Vollsperrung im Gotthard-Tunnel

Noch bis etwa 16.00 Uhr soll der Gotthard-Tunnel voll gesperrt bleiben. Grund dafür ist ein schwerer Unfall, bei dem es zwei Tote und fünf Verletzte gab. Ersten Ermittlungen zufolge soll ein Fahrzeug mit deutschem Kennzeichen in Richtung Norden von der Fahrbahn abgekommen sein. Auf der Gegenfahrbahn stieß der Kombi mit einem Truck zusammen. Die Vollsperrung ist nicht nur aufgrund der notwendigen Ermittlungs- und Aufräumarbeiten notwendig. Ersten Hinweisen zufolge sollen bei dem Crash auch technische Systeme des Tunnels Schaden genommen haben.

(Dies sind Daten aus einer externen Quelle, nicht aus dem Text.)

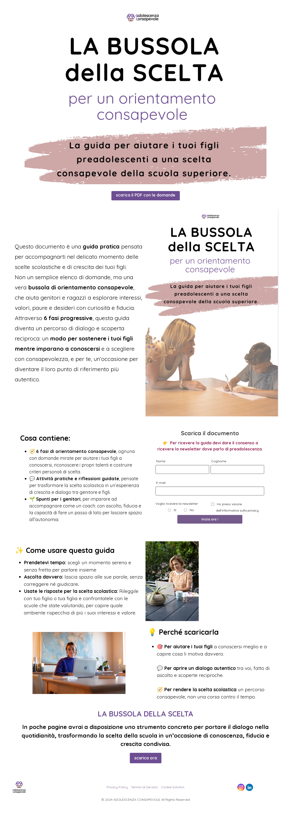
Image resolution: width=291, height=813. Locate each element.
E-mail (161, 483)
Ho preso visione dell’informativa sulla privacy (237, 507)
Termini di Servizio (144, 787)
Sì (174, 510)
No (191, 510)
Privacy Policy (117, 787)
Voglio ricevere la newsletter (177, 504)
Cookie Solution (172, 787)
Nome (160, 461)
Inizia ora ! (209, 519)
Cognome (218, 461)
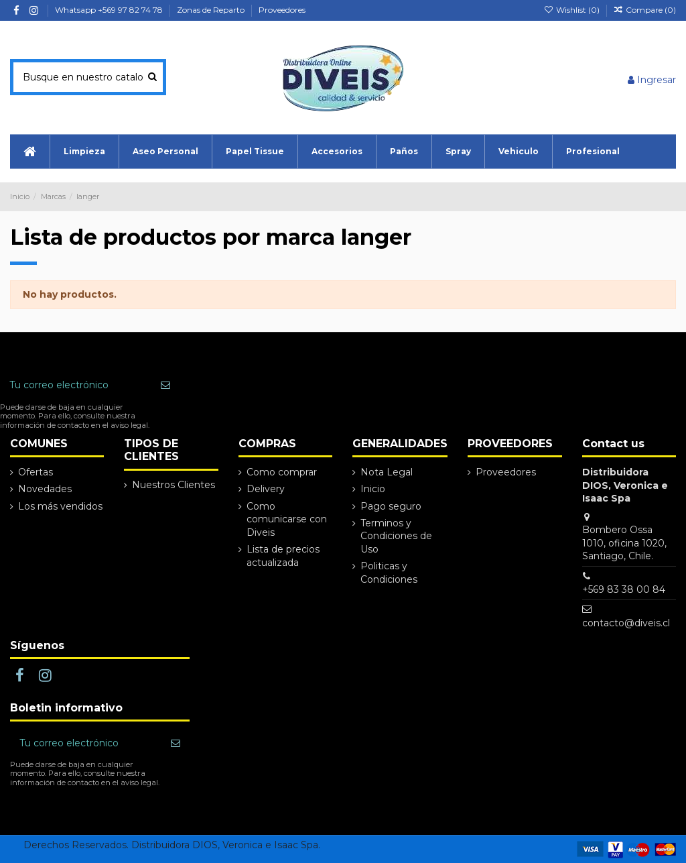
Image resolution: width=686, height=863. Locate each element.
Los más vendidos (60, 506)
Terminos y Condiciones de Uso (396, 536)
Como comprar (282, 472)
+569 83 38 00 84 (623, 589)
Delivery (266, 489)
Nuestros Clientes (173, 485)
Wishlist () (572, 10)
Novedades (45, 489)
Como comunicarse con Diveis (287, 519)
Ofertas (35, 472)
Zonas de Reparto (212, 10)
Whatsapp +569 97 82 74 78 (110, 10)
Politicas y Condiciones (388, 572)
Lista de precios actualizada (283, 556)
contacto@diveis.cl (626, 623)
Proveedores (282, 10)
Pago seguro (390, 506)
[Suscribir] (165, 385)
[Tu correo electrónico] (75, 385)
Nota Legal (386, 472)
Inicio (372, 489)
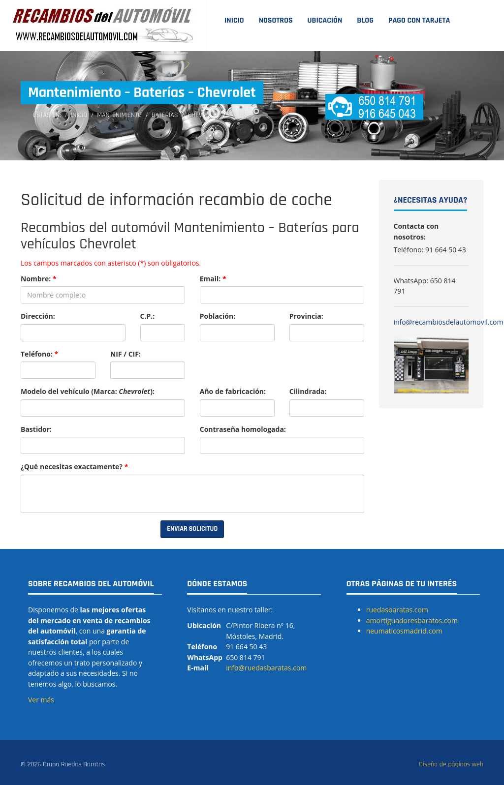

Der Gotthard-Tunnel ist eine wichtige Verkehrsader

Dass beide Fahrtrichtungen nach dem Unfall gesperrt werden mussten, liegt daran, dass der Straßentunnel nur aus einer Röhre besteht. Darin sind die Fahrspuren in jede Richtung nur durch eine Fahrbahnmarkierung voneinander getrennt. Die Verbindung zwischen Airolo und Chiasso wird täglich im Durchschnitt von rund 17.000 Fahrzeugen befahren. In Spitzenzeiten kommen mehr als 34.000 Fahrzeuge pro Tag zusammen. Deshalb wird auch schon seit längerer Zeit über den Bau einer zweiten Röhre nachgedacht. Ein solcher Ausbau käme der Sicherheit zugute, wie auch der aktuelle Unfall zeigt. Eine Kapazitätserweiterung durch die Nutzung von zwei Fahrspuren in jede Richtung ist dabei nicht möglich, denn das lässt die aktuelle Gesetzgebung der Schweiz nicht zu.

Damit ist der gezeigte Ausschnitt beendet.